[Click-target data]
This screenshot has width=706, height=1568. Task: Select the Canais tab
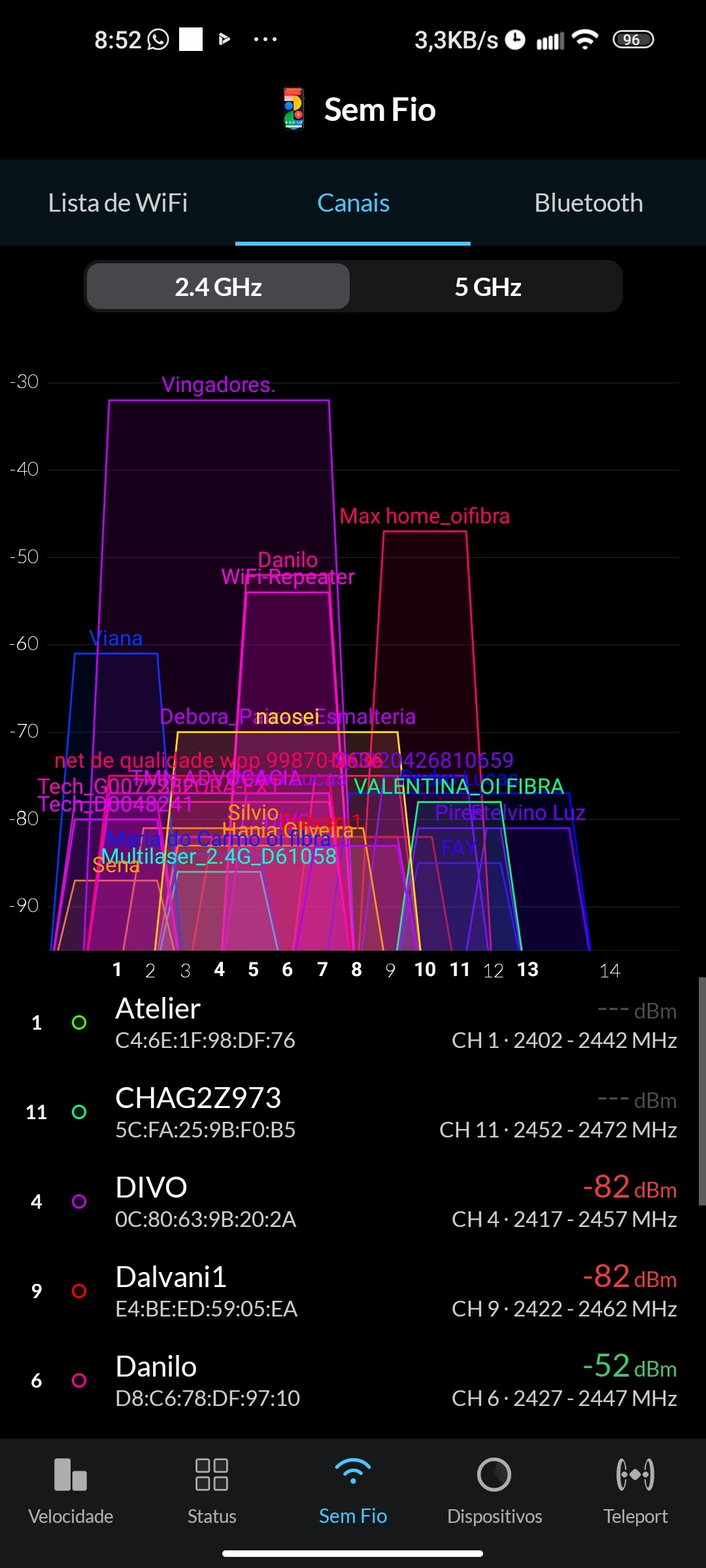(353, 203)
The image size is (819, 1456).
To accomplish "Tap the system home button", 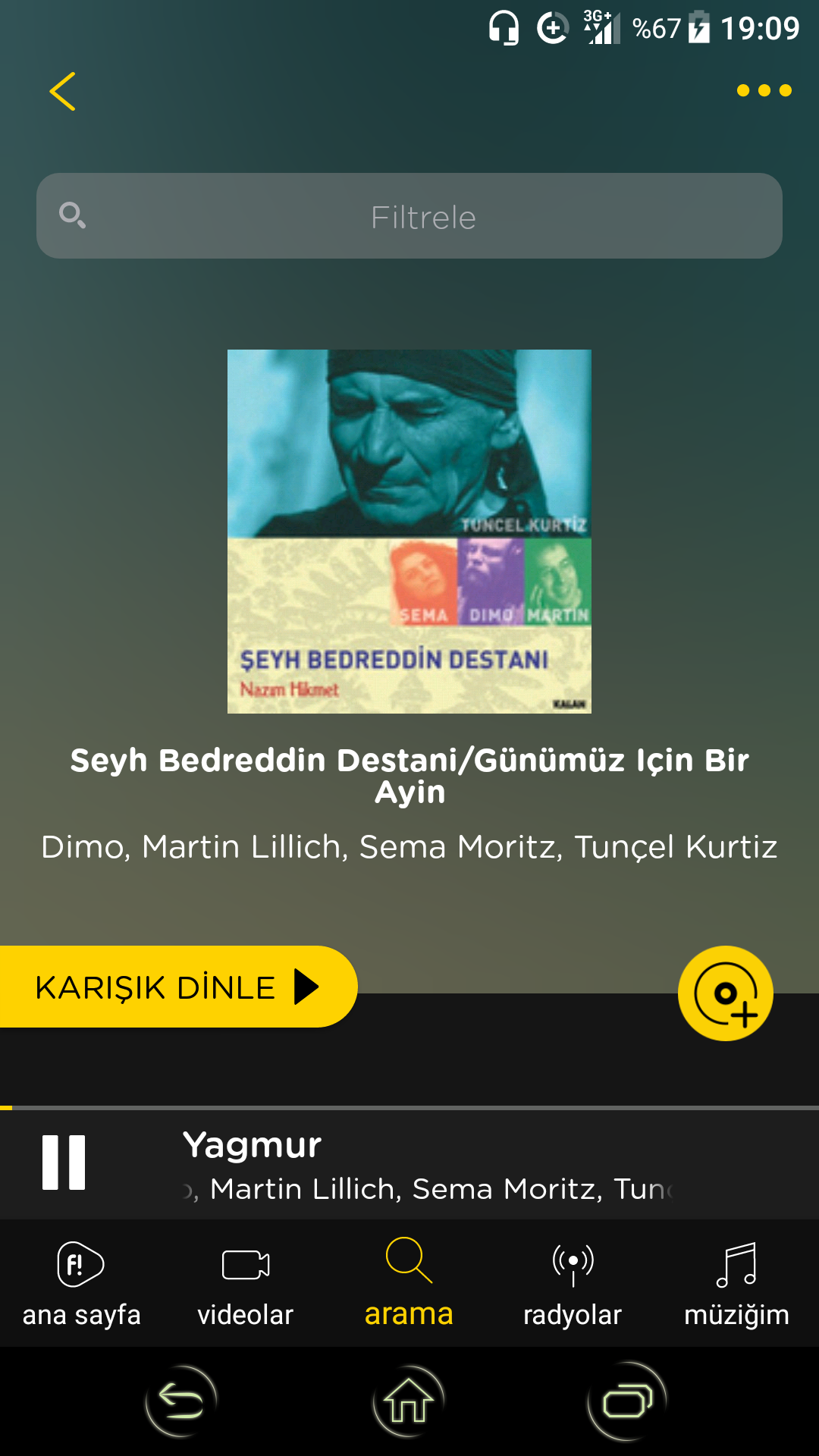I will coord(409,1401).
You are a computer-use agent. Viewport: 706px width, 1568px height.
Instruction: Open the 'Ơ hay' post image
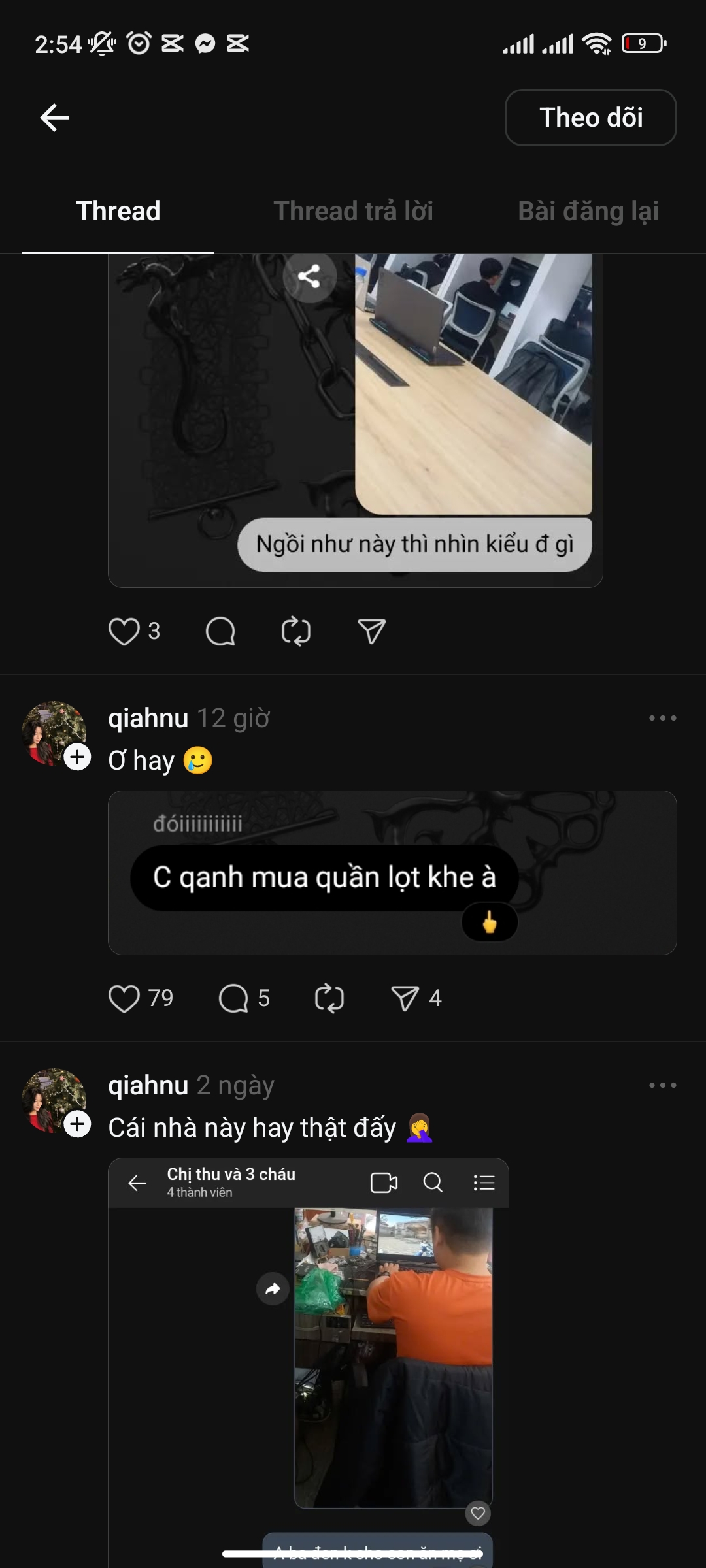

The request
Turn the entries, from the line containing "You are a computer-use" through the end of the entries, into a Markdown table with the columns Row and Line, skipping blank lines. Leave the pictures out.

Solution to the exercise
| Row | Line |
|---|---|
| 1 | You are a computer-use agent. Viewport: 706px width, 1568px height. |
| 2 | Instruction: Open the 'Ơ hay' post image |